Disseminated Mucormycosis
#00060393
Author: Rohit Kumar, Sharath Vipparthy
Category: Myeloid Disorders > Acquired Neutropenia > Drug-induced Neutropenia
Published Date: 02/09/2016

A 42-year-old male with history of myelodysplastic syndrome with progression to acute myeloid leukemia, which relapsed after induction therapy, was admitted to the hospital for initiation of Clofarabine therapy to reduce disease burden prior to bone marrow transplantation. On admission his white cell count (WBC) was 5200/uL with 77% blast cells and absolute neutrophil count(ANC) of 104/uL. Day 2, after chemotherapy, he was febrile and his WBC was 0/uL. He was empirically started on imipenem, daptomycin and amphotericin. Day 4, he developed erythematous lesion on abdomen(Fig.A) and right big toe(Fig.B). Computed tomography showed bibasilar pulmonary and hepatosplenic lesions (Fig C&D). The abdominal skin lesion developed a necrotic center with erythematous halo.
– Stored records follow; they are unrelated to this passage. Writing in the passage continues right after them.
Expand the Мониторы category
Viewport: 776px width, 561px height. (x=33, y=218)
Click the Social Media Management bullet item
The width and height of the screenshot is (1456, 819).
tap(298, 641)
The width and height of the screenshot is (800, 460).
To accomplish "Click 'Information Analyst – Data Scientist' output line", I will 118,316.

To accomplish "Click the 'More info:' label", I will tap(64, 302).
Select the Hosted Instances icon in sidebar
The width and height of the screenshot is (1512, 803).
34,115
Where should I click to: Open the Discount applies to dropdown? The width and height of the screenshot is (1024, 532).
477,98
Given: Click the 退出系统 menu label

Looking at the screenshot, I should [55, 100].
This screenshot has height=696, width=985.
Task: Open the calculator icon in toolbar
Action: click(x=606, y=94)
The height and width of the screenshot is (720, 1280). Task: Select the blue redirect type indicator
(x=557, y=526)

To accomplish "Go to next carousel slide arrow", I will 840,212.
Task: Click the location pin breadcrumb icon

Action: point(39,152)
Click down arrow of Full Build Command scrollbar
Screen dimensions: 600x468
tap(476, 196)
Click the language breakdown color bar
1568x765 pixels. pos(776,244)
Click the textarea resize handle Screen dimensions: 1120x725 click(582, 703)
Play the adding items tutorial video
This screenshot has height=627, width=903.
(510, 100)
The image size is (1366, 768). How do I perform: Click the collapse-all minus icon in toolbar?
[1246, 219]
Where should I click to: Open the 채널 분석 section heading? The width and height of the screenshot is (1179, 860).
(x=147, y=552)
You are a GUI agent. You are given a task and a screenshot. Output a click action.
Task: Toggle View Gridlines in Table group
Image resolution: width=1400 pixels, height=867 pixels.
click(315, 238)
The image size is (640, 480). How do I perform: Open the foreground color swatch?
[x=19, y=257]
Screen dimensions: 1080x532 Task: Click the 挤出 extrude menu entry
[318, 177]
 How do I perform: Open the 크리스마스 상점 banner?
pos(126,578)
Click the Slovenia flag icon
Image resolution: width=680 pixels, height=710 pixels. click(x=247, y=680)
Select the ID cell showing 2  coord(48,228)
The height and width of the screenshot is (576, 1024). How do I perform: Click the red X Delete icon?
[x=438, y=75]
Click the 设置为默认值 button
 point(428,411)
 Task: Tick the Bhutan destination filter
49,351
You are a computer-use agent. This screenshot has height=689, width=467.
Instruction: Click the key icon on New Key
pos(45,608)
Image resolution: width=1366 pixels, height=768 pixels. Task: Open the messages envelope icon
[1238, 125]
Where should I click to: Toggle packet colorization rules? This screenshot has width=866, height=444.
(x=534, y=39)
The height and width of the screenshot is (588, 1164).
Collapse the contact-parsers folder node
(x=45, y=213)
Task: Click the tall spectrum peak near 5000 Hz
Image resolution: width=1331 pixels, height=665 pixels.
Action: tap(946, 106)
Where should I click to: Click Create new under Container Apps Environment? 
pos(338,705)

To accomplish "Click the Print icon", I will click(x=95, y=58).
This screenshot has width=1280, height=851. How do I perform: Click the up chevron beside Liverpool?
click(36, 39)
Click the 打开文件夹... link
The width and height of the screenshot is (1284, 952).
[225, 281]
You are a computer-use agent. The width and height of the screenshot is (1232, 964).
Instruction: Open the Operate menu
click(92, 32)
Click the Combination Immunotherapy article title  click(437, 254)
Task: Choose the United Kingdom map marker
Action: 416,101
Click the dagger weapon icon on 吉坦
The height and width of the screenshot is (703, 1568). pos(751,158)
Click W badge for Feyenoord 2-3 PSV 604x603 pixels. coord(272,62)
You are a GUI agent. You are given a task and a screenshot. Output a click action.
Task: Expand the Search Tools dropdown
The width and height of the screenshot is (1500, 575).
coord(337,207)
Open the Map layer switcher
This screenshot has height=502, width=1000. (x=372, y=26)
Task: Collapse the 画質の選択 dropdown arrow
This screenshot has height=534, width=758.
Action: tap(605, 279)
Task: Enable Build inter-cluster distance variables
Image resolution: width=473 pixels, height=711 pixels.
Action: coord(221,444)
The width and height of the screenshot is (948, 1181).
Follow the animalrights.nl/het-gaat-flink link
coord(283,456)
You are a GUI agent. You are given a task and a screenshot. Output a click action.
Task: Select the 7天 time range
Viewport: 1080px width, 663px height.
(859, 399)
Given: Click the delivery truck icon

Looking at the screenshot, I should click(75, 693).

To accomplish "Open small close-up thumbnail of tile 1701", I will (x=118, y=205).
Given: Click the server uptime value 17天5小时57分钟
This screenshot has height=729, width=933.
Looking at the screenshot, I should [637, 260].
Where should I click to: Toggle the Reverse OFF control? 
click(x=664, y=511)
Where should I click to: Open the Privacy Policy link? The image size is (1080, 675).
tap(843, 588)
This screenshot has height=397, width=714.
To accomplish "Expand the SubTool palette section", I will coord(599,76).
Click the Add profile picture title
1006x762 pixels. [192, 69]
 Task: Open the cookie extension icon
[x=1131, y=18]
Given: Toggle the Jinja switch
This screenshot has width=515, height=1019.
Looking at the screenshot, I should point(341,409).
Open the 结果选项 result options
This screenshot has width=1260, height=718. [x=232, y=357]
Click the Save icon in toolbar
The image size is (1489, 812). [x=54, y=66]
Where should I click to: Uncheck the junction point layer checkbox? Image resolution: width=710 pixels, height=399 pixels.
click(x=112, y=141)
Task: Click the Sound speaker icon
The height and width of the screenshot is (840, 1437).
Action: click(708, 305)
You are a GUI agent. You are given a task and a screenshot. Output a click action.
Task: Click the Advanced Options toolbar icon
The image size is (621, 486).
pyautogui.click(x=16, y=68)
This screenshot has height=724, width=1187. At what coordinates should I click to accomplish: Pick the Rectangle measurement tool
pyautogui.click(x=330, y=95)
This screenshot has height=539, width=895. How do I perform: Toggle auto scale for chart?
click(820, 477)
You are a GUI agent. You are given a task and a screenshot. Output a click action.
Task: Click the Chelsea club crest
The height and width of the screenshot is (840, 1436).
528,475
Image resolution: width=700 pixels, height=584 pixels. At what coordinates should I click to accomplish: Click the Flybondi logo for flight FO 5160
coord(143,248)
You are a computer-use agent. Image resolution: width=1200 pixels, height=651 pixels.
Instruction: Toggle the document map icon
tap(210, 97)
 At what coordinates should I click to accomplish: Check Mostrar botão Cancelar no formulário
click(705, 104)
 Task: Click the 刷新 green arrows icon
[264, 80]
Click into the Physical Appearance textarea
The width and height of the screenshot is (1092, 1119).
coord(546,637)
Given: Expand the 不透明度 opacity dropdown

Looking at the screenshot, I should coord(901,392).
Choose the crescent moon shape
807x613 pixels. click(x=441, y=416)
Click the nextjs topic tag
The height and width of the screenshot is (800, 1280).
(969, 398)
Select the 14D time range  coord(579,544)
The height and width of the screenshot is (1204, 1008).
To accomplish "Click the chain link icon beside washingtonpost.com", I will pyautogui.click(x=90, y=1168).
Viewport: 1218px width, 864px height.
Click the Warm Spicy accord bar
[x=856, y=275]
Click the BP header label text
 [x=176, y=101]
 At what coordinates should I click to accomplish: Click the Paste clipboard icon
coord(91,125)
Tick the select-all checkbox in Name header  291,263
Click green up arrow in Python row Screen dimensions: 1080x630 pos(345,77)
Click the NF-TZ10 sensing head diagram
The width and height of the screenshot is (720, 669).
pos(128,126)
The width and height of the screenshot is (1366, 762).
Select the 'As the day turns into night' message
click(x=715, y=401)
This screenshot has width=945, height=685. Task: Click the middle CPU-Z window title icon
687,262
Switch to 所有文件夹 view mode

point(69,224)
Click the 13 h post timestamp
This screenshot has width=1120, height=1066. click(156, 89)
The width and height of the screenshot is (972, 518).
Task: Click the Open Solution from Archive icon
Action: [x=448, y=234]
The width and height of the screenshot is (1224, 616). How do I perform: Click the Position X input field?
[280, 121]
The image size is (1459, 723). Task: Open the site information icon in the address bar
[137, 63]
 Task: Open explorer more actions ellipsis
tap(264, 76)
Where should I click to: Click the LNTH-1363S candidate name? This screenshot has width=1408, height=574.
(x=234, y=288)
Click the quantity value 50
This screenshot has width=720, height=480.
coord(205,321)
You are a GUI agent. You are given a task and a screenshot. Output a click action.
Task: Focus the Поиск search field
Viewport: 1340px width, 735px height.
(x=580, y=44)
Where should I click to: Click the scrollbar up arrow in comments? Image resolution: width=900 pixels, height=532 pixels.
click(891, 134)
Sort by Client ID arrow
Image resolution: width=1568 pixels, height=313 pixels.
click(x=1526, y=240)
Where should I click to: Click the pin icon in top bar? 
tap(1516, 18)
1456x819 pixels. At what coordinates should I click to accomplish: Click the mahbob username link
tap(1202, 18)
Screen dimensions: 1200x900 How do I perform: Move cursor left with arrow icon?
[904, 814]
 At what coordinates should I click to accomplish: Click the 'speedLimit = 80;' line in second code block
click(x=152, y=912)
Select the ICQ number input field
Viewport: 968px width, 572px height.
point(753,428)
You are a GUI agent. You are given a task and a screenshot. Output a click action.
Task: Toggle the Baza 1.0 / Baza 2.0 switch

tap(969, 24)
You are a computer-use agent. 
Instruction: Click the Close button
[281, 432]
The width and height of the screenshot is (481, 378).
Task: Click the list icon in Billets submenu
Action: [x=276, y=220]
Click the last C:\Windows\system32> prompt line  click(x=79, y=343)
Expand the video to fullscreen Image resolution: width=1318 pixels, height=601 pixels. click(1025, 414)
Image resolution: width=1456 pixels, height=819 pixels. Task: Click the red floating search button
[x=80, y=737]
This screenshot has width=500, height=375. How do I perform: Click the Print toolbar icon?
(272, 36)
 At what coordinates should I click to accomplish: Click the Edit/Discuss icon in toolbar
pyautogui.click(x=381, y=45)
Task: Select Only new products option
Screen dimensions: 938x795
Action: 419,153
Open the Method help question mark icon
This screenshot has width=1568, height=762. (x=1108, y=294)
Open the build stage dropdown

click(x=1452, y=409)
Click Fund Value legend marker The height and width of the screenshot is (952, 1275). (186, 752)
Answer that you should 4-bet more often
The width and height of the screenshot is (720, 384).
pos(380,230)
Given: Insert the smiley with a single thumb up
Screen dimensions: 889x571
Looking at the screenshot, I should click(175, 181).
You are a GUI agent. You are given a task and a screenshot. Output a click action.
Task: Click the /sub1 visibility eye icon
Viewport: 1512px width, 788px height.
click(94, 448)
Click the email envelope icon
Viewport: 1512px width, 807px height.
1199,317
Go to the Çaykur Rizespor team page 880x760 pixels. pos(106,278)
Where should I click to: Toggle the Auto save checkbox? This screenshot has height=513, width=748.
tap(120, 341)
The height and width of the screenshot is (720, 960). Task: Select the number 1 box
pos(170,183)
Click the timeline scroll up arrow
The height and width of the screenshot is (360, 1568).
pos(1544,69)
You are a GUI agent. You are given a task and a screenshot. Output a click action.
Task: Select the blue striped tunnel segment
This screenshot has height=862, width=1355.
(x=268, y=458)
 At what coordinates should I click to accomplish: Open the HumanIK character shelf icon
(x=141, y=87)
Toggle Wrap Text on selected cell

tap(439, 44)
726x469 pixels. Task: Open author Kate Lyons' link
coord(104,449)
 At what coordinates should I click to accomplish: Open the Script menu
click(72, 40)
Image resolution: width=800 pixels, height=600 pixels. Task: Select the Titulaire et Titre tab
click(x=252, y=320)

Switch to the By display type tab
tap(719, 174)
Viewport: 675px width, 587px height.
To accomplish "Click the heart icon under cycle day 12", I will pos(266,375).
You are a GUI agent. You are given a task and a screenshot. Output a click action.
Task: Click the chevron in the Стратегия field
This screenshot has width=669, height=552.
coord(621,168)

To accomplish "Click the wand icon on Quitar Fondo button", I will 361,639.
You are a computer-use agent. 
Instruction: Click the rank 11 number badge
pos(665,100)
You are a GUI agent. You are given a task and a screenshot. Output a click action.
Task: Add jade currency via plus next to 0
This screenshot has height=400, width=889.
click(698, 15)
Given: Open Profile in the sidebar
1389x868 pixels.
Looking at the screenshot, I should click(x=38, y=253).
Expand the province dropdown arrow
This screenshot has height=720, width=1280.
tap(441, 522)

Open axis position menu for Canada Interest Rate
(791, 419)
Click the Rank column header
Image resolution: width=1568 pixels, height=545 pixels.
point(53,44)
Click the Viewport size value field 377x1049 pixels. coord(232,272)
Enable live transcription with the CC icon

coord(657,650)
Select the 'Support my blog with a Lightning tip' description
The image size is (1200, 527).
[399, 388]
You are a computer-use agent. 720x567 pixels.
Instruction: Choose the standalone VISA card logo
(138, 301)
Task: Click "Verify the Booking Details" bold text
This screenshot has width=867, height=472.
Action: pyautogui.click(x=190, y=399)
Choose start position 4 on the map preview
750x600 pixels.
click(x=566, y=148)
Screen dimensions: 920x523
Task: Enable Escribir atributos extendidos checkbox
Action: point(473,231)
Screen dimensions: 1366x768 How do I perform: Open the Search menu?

All cultures were negative but KOH preparation from skin lesion showed nonseptate hyphae. Skin punch biopsy results were suggestive of mucormycosis. Patient was presumed to have disseminated mucormycosis. He failed to respond to dual antifungal therapy of high dose amphotericin and caspofungin. Disseminated mucormycosis is a rare and mostly fatal complication in severely immunocompromised patients.